WORK REQUIRED: There is material below. Print exactly the lines starting at the line with "This screenshot has height=896, width=1337." and ending at the line with "Click envelope icon beside скоринга ПОД item", ends included, and no others.

-- DATA SUPPLIED follows --

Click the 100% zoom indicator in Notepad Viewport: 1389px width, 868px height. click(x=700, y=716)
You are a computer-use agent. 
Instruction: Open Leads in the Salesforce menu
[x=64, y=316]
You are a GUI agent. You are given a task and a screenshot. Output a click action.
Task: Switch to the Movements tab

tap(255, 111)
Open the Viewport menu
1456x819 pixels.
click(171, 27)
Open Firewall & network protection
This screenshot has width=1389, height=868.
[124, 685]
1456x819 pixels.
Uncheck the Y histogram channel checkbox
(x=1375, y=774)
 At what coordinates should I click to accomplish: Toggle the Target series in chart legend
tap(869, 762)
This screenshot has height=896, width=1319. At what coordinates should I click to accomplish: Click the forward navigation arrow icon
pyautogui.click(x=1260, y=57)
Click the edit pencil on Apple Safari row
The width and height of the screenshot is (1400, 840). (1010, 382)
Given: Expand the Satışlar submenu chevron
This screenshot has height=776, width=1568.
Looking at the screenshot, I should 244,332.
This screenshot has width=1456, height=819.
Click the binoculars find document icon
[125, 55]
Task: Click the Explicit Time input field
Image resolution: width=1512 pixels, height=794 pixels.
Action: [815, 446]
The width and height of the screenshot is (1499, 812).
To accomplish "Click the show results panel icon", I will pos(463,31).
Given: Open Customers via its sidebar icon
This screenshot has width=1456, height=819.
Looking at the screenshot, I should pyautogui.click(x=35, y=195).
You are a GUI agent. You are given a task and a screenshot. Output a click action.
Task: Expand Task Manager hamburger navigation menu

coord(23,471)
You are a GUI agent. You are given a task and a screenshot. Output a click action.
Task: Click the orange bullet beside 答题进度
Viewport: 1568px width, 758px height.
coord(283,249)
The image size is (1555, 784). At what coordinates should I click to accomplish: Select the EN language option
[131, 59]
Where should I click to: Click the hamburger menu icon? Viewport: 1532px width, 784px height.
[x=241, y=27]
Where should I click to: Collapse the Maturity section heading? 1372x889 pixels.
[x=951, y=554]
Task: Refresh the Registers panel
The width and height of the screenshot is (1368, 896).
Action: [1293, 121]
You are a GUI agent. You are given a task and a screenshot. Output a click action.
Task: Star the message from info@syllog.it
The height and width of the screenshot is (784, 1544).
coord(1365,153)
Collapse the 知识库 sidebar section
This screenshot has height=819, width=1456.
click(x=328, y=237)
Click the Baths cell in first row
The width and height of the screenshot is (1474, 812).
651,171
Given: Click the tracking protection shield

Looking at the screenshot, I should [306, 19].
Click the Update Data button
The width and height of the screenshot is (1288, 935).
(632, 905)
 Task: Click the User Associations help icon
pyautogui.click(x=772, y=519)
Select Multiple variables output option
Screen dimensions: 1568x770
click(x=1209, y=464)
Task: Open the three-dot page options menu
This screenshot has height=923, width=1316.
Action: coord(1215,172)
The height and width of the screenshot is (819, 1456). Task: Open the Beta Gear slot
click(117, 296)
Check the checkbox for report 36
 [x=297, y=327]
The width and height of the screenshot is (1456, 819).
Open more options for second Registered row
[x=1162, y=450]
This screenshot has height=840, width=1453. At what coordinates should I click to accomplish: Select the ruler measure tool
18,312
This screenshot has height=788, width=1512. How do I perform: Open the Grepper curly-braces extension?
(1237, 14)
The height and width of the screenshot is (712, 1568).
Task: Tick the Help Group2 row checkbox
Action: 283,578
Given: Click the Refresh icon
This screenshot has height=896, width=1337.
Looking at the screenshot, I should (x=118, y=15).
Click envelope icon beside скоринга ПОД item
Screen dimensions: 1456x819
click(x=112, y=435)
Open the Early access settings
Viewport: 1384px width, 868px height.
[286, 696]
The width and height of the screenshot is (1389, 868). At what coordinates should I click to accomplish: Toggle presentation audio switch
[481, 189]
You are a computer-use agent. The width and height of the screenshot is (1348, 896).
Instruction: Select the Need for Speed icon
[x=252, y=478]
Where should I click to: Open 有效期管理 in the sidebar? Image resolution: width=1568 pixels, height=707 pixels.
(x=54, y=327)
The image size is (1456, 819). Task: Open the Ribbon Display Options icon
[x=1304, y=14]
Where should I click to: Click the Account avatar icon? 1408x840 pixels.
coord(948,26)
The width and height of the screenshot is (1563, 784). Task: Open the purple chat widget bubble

-- DATA SUPPLIED concluded --

SOLUTION TO THIS EXERCISE:
This screenshot has height=896, width=1337.
Looking at the screenshot, I should (x=118, y=15).
Click envelope icon beside скоринга ПОД item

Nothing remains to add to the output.